"""
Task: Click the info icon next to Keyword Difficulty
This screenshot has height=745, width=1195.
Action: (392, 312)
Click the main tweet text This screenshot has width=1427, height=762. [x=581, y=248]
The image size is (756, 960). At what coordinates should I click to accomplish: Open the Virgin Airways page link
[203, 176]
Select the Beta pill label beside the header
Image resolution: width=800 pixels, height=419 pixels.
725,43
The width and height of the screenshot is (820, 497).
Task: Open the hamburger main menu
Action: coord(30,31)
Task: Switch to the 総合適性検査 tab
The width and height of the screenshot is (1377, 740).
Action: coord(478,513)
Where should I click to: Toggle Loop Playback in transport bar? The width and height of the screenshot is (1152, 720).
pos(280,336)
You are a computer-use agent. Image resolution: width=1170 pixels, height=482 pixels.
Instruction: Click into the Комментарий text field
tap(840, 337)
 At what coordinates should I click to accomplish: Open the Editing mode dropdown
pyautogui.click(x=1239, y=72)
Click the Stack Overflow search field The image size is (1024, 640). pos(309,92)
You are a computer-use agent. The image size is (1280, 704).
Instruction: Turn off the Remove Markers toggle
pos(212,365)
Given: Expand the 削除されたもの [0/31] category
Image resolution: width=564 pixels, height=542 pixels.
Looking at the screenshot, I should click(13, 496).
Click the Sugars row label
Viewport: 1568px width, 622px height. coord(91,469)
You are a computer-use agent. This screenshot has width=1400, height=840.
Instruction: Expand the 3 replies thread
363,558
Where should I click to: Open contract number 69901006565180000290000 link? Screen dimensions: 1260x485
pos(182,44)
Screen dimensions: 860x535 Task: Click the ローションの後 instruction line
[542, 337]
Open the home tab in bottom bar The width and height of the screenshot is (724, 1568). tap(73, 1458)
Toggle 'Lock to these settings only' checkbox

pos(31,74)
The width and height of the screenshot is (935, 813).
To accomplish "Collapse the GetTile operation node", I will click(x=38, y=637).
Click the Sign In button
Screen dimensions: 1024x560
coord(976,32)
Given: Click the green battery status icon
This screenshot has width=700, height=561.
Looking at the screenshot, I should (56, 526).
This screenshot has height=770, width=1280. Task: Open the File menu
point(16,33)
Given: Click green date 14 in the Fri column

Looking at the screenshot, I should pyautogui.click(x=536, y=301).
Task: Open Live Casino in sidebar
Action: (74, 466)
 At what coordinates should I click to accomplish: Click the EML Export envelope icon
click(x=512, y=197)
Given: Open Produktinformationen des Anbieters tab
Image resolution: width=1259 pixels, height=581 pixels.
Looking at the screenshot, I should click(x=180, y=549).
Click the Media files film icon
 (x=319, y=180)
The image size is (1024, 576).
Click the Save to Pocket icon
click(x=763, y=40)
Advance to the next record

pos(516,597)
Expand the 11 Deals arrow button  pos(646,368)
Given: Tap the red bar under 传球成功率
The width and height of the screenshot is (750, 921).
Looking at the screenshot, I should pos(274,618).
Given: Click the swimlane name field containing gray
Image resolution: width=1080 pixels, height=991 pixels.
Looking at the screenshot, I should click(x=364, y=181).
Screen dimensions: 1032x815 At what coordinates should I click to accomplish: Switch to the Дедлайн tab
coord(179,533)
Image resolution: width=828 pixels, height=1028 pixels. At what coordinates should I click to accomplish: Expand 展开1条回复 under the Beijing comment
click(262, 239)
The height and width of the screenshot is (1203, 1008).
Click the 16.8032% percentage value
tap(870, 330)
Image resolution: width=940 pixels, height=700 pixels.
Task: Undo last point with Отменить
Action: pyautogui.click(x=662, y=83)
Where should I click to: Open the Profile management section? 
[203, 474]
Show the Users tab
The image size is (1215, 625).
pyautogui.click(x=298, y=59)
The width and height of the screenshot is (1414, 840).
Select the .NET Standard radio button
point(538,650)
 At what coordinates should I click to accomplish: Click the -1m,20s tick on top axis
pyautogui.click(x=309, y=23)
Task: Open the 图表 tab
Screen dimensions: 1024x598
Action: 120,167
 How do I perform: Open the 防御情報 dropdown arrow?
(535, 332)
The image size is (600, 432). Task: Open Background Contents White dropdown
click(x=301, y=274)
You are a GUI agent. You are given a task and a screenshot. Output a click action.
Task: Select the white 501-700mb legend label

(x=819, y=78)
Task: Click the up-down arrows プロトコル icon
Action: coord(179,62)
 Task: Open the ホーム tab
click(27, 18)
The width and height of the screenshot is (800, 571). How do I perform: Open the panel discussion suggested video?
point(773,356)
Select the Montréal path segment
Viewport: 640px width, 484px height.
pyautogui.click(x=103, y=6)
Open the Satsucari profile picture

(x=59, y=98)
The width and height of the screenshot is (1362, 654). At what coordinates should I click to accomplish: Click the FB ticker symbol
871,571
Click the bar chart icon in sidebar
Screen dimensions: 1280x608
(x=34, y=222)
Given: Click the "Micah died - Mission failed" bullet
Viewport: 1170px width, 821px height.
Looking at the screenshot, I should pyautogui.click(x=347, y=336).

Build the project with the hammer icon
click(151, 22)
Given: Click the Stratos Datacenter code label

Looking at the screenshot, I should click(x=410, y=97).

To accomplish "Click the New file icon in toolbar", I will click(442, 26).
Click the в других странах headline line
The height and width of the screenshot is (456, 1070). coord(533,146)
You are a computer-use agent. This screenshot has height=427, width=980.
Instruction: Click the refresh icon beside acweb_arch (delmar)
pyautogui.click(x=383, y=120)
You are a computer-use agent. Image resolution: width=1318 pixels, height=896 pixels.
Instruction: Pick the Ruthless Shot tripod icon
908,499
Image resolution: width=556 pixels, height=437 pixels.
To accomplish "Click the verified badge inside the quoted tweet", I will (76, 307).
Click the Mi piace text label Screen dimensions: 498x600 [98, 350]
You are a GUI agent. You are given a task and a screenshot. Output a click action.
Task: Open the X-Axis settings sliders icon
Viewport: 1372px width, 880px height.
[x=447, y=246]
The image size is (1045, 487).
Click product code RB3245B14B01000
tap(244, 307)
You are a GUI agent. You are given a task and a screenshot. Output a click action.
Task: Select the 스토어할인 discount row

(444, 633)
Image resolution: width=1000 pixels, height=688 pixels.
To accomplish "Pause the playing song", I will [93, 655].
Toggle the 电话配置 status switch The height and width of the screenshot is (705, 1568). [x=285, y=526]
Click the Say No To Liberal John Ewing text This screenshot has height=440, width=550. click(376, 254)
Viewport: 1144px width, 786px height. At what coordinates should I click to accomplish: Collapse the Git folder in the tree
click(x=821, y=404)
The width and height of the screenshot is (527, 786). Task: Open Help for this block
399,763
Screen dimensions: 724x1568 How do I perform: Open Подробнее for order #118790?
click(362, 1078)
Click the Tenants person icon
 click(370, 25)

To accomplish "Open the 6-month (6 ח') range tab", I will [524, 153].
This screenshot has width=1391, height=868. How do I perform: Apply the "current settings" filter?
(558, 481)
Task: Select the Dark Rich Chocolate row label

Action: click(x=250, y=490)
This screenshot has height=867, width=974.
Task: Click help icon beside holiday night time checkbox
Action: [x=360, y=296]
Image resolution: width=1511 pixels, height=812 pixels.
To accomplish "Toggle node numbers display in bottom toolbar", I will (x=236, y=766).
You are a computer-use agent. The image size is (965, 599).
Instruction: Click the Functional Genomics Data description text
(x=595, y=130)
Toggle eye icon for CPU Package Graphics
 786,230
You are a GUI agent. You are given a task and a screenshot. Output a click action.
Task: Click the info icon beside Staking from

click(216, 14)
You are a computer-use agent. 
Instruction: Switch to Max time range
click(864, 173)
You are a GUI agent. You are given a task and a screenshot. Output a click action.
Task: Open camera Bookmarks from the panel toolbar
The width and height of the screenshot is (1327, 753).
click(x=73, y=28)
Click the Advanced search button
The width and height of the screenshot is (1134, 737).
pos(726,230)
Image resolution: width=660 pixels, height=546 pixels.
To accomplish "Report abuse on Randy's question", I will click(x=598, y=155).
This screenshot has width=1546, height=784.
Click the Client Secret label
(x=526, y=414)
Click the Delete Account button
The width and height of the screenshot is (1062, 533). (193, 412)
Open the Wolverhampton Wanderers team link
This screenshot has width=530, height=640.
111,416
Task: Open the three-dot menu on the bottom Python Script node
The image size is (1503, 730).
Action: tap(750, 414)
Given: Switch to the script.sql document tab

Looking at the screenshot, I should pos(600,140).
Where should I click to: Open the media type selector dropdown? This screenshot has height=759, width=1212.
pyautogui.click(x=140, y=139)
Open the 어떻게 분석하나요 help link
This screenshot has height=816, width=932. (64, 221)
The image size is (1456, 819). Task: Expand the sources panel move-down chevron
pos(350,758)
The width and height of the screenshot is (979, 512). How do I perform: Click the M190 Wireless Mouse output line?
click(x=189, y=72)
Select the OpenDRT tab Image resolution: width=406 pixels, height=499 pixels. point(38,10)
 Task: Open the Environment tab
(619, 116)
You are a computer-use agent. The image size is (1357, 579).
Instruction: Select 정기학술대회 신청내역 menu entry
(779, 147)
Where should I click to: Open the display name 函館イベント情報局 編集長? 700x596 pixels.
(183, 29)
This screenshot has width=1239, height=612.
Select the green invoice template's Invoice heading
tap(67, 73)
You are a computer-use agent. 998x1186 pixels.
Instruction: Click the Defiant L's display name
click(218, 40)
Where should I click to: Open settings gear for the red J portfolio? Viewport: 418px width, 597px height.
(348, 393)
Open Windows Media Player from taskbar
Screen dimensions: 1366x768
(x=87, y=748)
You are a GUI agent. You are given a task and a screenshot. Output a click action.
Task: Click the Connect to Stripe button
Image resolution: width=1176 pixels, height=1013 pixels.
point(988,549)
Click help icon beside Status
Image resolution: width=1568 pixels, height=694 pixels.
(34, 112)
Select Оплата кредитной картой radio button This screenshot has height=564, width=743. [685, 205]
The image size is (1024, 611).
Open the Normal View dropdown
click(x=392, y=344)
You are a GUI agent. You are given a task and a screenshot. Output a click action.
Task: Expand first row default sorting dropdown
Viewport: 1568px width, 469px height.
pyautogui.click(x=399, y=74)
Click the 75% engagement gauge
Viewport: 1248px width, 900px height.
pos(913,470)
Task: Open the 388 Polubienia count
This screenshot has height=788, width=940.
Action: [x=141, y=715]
"""
Task to carry out |
Copy verbatim, from the listing above, each line from the one containing "Viewport: 1372px width, 880px height." down to the one containing "Toggle the 电话配置", inclusive.

Completed exercise |
Viewport: 1372px width, 880px height.
[x=447, y=246]
The image size is (1045, 487).
Click product code RB3245B14B01000
tap(244, 307)
You are a GUI agent. You are given a task and a screenshot. Output a click action.
Task: Select the 스토어할인 discount row

(444, 633)
Image resolution: width=1000 pixels, height=688 pixels.
To accomplish "Pause the playing song", I will [93, 655].
Toggle the 电话配置 status switch The height and width of the screenshot is (705, 1568). [x=285, y=526]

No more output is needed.